FULL PRODUCT VERSION :
java version "1.6.0_03"
Java(TM) SE Runtime Environment (build 1.6.0_03-b05)
Java HotSpot(TM) Client VM (build 1.6.0_03-b05, mixed mode)
ADDITIONAL OS VERSION INFORMATION :
Windows XP SR-2
A DESCRIPTION OF THE PROBLEM :
RFC 3629 states that "Implementations of the decoding algorithm MUST protect against decoding invalid sequences."
Current implementation of UTF-8 is not protected against invalid sequences from "ED A0 80" to "ED BF BF". Surrogate pairs are created instead, like CESU-8 does.

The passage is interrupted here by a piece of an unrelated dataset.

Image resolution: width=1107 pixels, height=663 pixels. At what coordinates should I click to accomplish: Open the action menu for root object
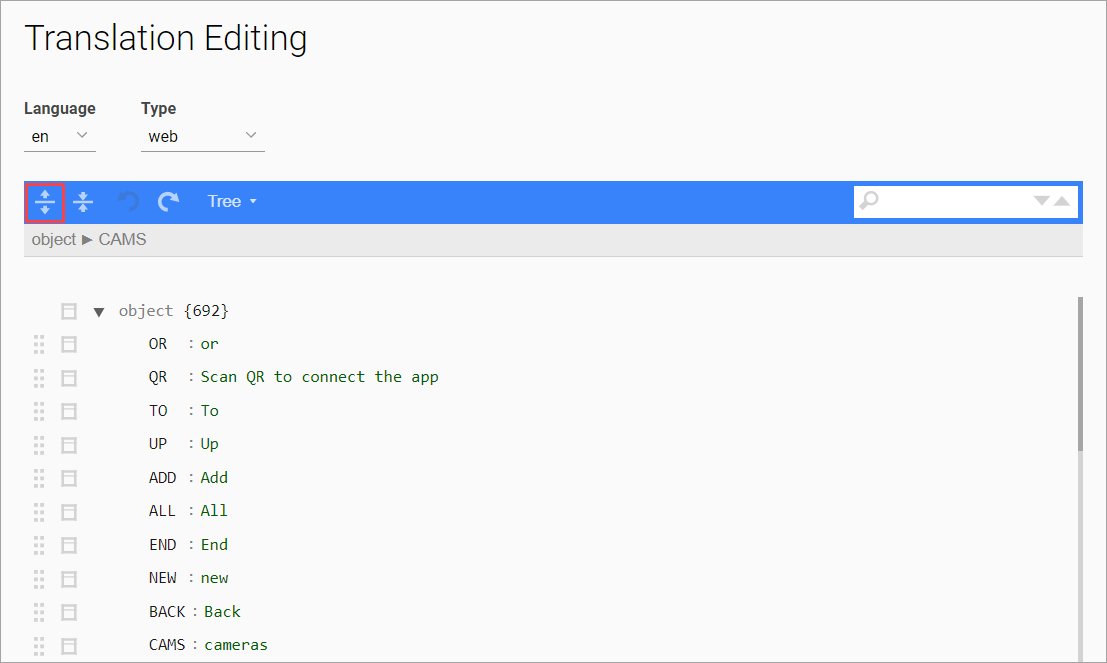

Maybe this is as designed. But at least this should be documented in highlighted position, and created surrogate pairs should be valid.
STEPS TO FOLLOW TO REPRODUCE THE PROBLEM :
1.) Decode following byte sequence with UTF-8 decoder: "ED, A0, 80, ED, BF,BF"
2.) Decode following byte sequence with UTF-8 decoder: "ED, BF,BF, ED, A0, 80"
EXPECTED VERSUS ACTUAL BEHAVIOR :
1.) valid surrogate pair: U+D800 + U+DFFF
2.) invalid surrogate pair: U+DFFF + U+D800
This bug can be reproduced always.